« Un pays où l’on se déchire à propos du sort d’un petit capitaine juif est un pays où il faut aller ».
Ce livre est-il, avant tout, l’histoire d’une profonde désillusion ?
Idiss est la grand-mère de Robert Badinter. Elle vivait, au tournant des XIXe et XXe siècle, en Bessarabie, région aujourd’hui partagée entre la Roumanie et la Moldavie, mais qui appartenait alors à la Russie, au cœur de ce que l’on appelait alors le Yddishland, longue région frontière qui s’étendait de la Baltique à la Mer Noire aux confins de l’empire des Tsars.
Il y avait les pogroms. Il y avait l’antisémitisme. Comme avant. Comme aujourd’hui.
La France était le pays des droits de l’homme. D’un idéal fait de liberté, d’égalité et de fraternité.
Lorsque l’exil s’imposa comme la voie inéluctable, c’est donc tout naturellement que la famille d’Idiss, morceau par morceau, prit le chemin de Paris. Son mari, Shulim, et ses deux fils, Avroum et Naftoul, l’avaient précédée. Elle voyageait avec sa fille, Chifra, qui allait quelques années plus tard épouser un autre juif bessarabien émigré, Simon Badinter.
Il y eut 14-18. Il y eut les années folles. Il y eut la crise. Il y eut les années ’30 et les montées, parallèles, du socialisme (qui mena au Gouvernement de Léon Blum en 1936) et du nazisme.

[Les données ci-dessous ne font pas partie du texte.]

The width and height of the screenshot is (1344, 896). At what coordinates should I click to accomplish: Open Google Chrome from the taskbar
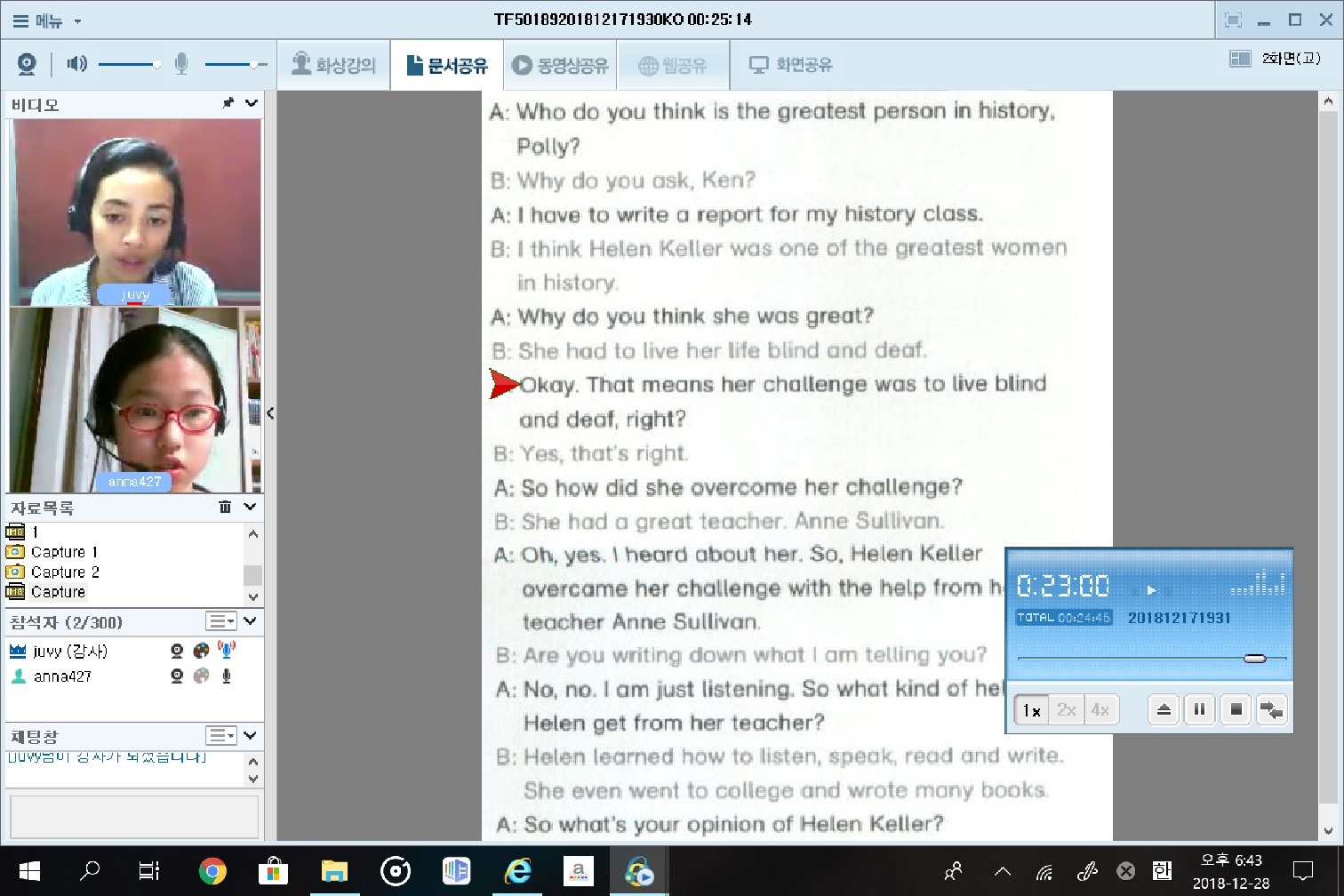pos(212,871)
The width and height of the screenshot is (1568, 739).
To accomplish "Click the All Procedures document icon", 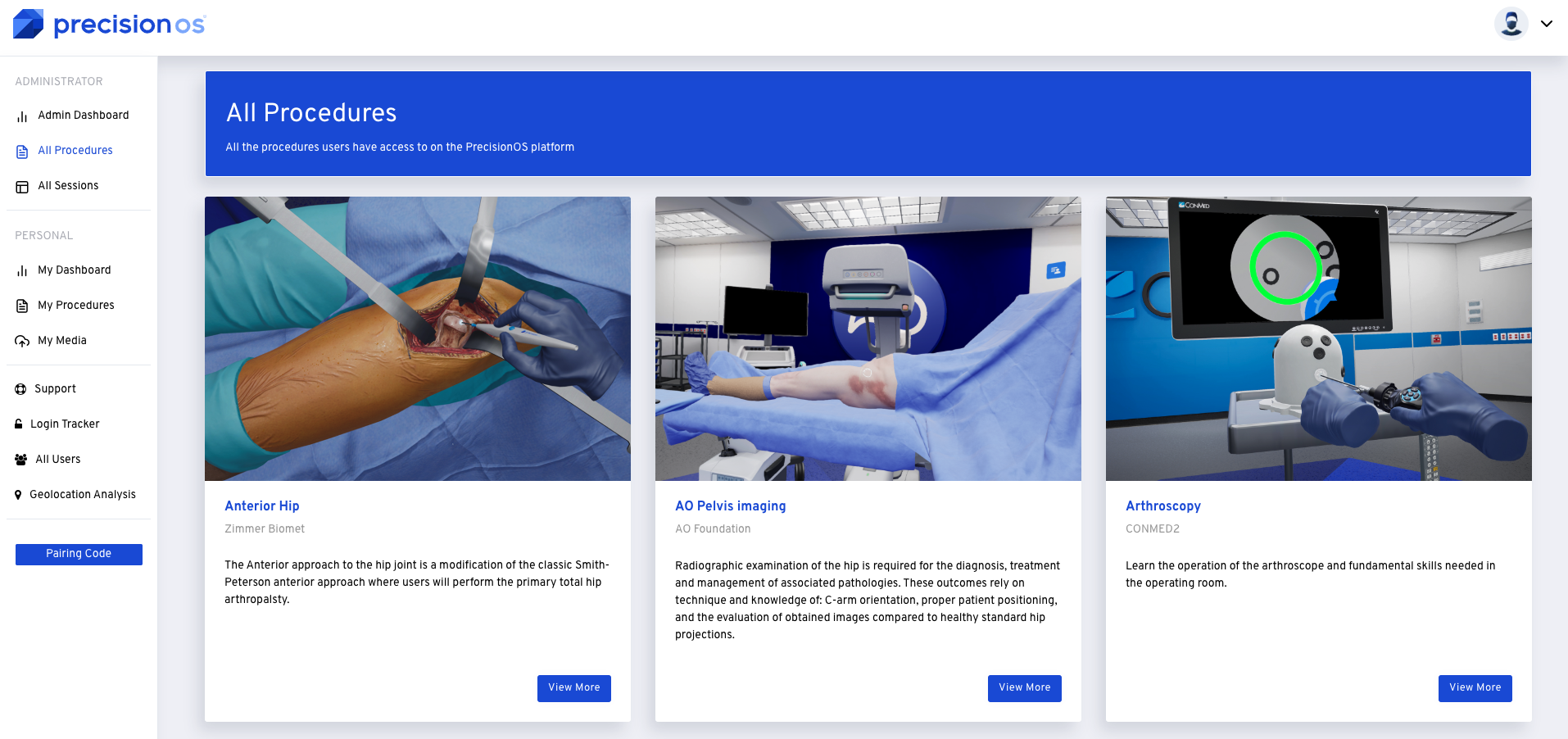I will coord(22,152).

Dans cette France de l’accueil, la famille, n’épargnant pas son labeur, prospéra. Certes, l’antisémitisme n’était pas absent. Mais il n’empêchait personne de vivre, de travailler, d’aller à l’école ou à l’opéra. Il y avait des chrétiens et des juifs, des émigrés et des nationaux, des ouvriers et des commerçants. Ce dont souffrait d’abord Idiss n’était pas d’être juive, ni d’être une immigrée, ni de parler un français approximatif tinté d’un fort accent Yddish, mais d’être analphabète.

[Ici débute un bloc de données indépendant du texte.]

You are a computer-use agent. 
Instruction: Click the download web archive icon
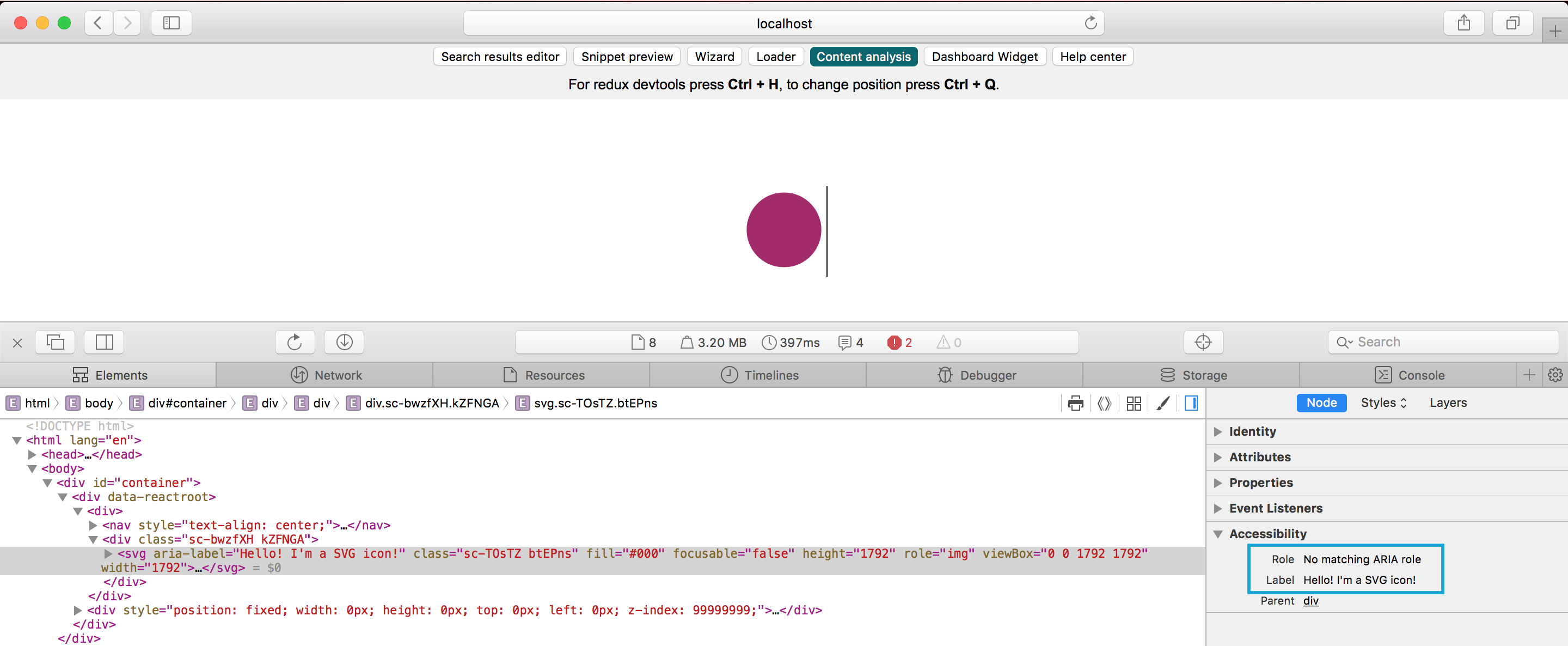coord(344,342)
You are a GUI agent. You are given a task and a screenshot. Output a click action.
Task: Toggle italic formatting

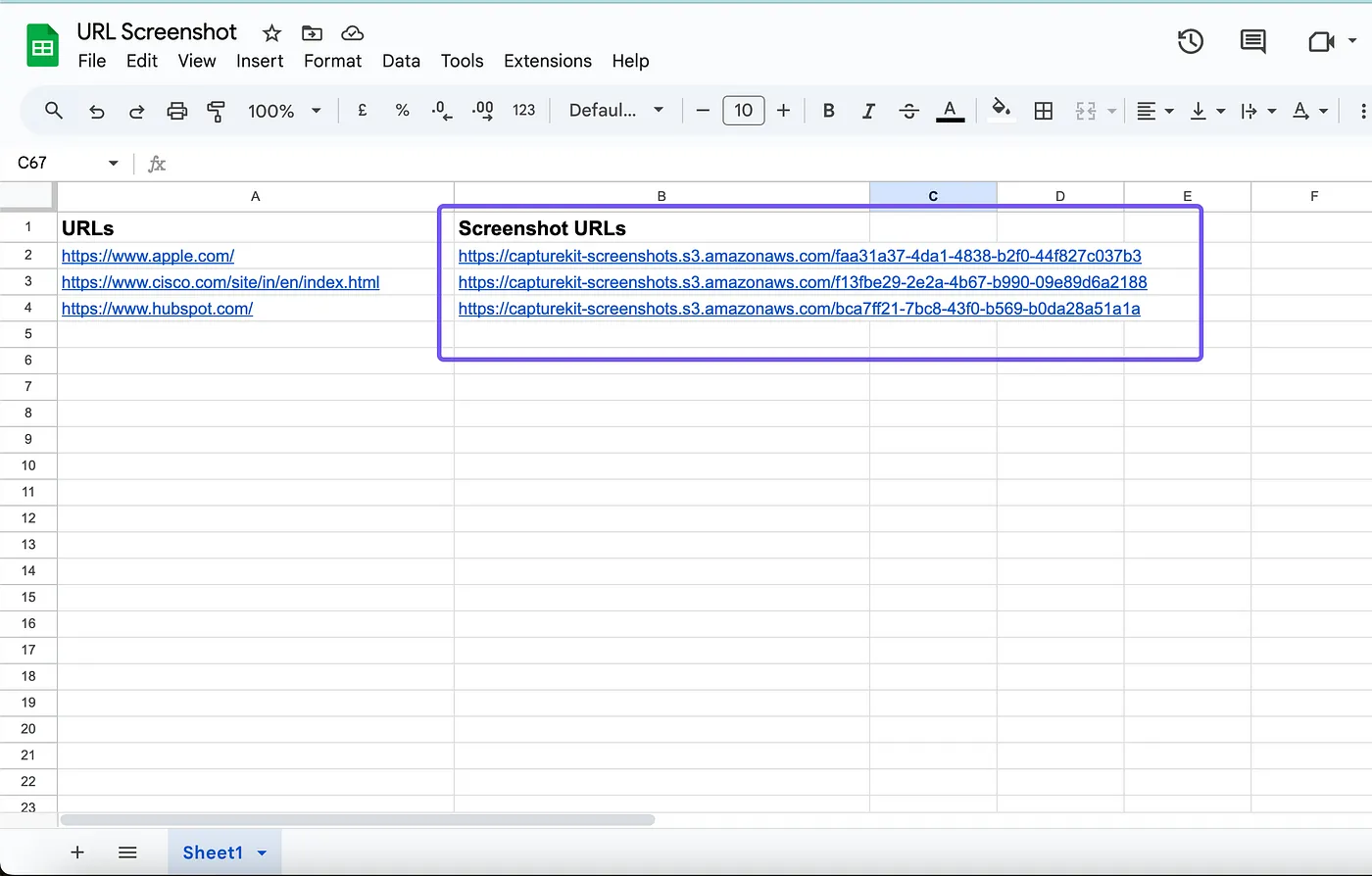[868, 111]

C’est dans cette France que Simon, qui a monté un commerce de fourrure qui s’est développé à une vitesse fulgurante, et Chifra, devenue Charlotte, donnent naissance à deux fils, Claude et Robert. L’histoire de leur enfance ne diffère pas fondamentalement de celle de mes père et mère. Il y avait l’école, les vacances à la mer, les amis. Mais aussi une crainte un peu sourde : celle qui naissait lorsque, par les ondes radios, venait, de l’autre côté de la ligne Maginot, cette voix qui vociférait sa haine des juifs. Une crainte que l’on n’exprimait guère, qui ne poussait pas à un nouvel exil. Car ces juifs, fraichement naturalisés, avaient foi en leur nouveau pays, en son armée, en sa force, en ses valeurs.
Vint l’été 40, celui de la débâcle. Puis l’hiver 42, celui de l’ignominie. Parmi ceux qui n’en revinrent pas on compte Simon, sa mère Schindler et Naftoul. Idiss non plus ne survivra pas à la guerre, emportée par un cancer au printemps 42.

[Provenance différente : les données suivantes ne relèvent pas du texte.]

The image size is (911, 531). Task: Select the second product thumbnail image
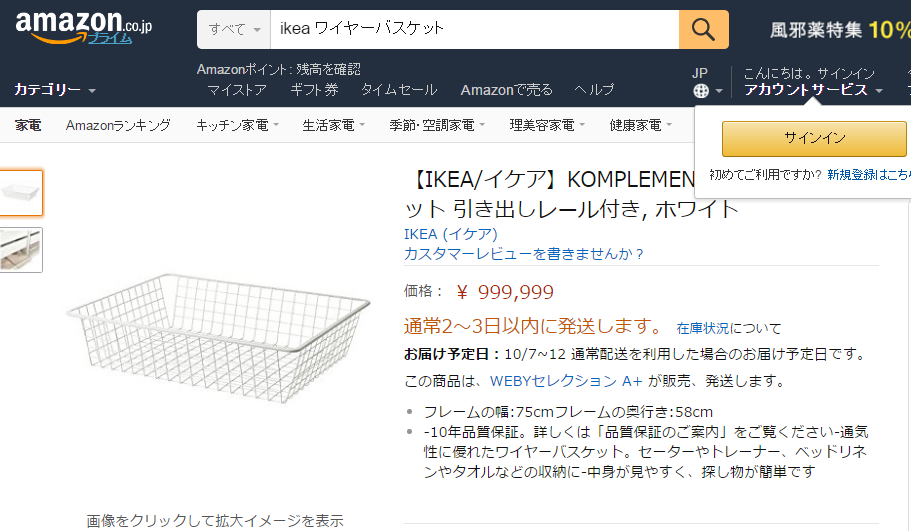click(x=21, y=250)
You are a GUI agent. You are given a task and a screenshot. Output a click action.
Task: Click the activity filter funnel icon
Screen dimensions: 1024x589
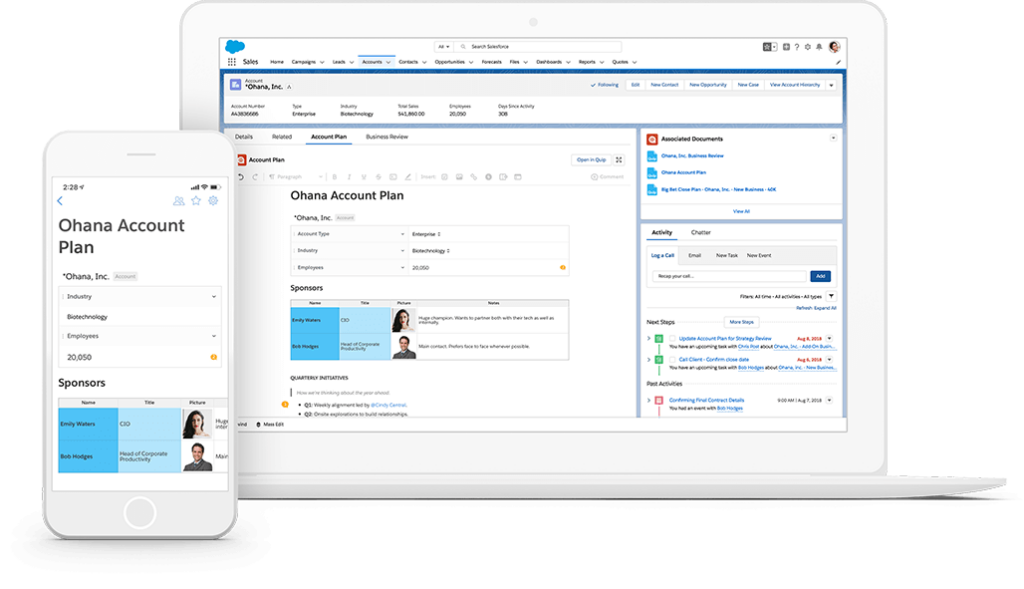[831, 296]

Ces hommes et ces femmes avaient cru en la France. Elle les avait trahis.
La force de cet ouvrage est de nous raconter tout cela sans emphase, sans paraphrase, sans leçon, au travers d’une destinée qu’il faut peut-être, malheureusement, qualifier d’ordinaire. Idiss fut femme, mère, grand-mère, comme tant d’autres, sans excès, avec des années de bonheur mais aussi en croisant le malheur extrême.
Et nous lui devons un avocat exceptionnel, celui auquel elle donnait des chocolats en cachette, en lui disant « Mange, mon chéri, c’est si bon ». Est-ce d’elle qu’il tient sa force, son apparente équanimité, sa résilience, sa persévérance ? Sans doute.
Parmi les souvenirs qu’Idiss a transmis à Robert, il y a cet épisode où, à Vienne, pendant l’exil, Chifra avait été approchée par un personnage douteux, qui lui avait offert une glace, et qu’Idiss mit en fuite à coups de parapluie.
« Elle concluait par cette pensée profonde : « L’homme est mauvais. » Bien des années plus tard, j’avais fait de cet axiome un principe d’éducation. Et je répétais à ma fille Judith, alors âgée de dix-huit ans, qui s’en divertissait : « L’homme est mauvais », ajoutant par prudence : « surtout le jeune homme ». Ainsi se transmet la sagesse des aïeules… ».
Cela s’est passé près de chez nous, il n’y a pas si longtemps.
Idiss, par Robert Badinter, Fayard, 2018, 230 p., 22,85 €.